Example 2 detection of ATP by assembled DNA tetrahedral nanoprobes
(1) Detection sensitivity of DNA tetrahedral nano probe based on entropy driving DNA strand displacement
Target ATP (2 mu L) with different concentrations is uniformly mixed with synthesized tetrahedral nano probe (25 mu L), 23 mu L of entropy driving working solution (10mM Tris,5mM MgCl2,pH 8.0) is added, the final concentration of ATP is 1pM,10pM,100pM,1nM and 10nM respectively, after incubation for 2 hours at 37 ℃, absorbance values in the wavelength range of 500 to 600nM are measured at excitation wavelength of 475 nM. And meanwhile, detecting the absorbance value of a blank sample (equivalent buffer solution), and calculating to obtain a detection limit and a standard curve.

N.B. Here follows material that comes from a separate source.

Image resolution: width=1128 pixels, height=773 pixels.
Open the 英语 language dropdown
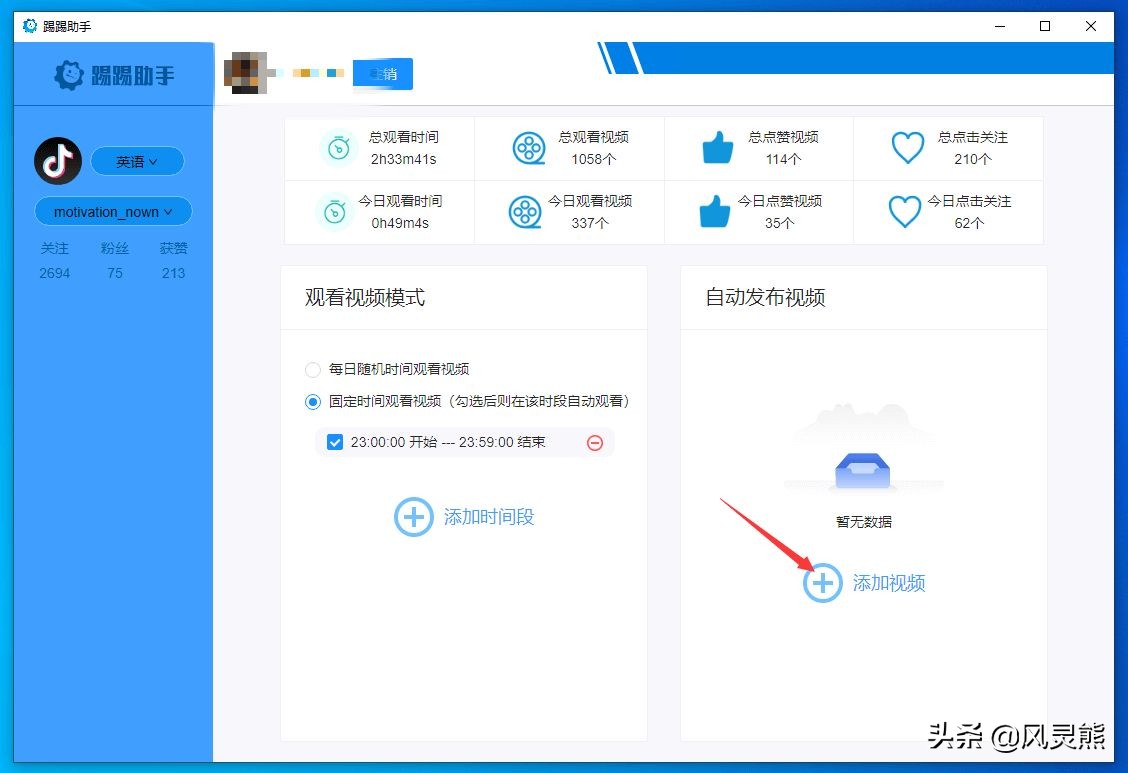pos(137,161)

The fluorescence curves corresponding to the ATP concentrations are shown in FIG. 2, and the peak fluorescence curves are shown in FIG. 3. In the detection strategy, when the target concentration is in the range of 1pM-1nM, the fluorescence signal response is in good linear relationship, as shown in FIG. 4The sum equation is F= 0.2762Lg (C) +1.344, R 2 = 0.9225, the lower detection Limit (LOD) reached 0.56pM.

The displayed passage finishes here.